The response must consist of every record, restated word for word.

##########

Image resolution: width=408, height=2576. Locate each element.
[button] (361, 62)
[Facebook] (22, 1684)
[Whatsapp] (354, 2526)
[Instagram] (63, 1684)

##########

Your solution
Image resolution: width=408, height=2576. Locate each element.
[button] (361, 62)
[Facebook] (22, 1684)
[Whatsapp] (354, 2526)
[Instagram] (63, 1684)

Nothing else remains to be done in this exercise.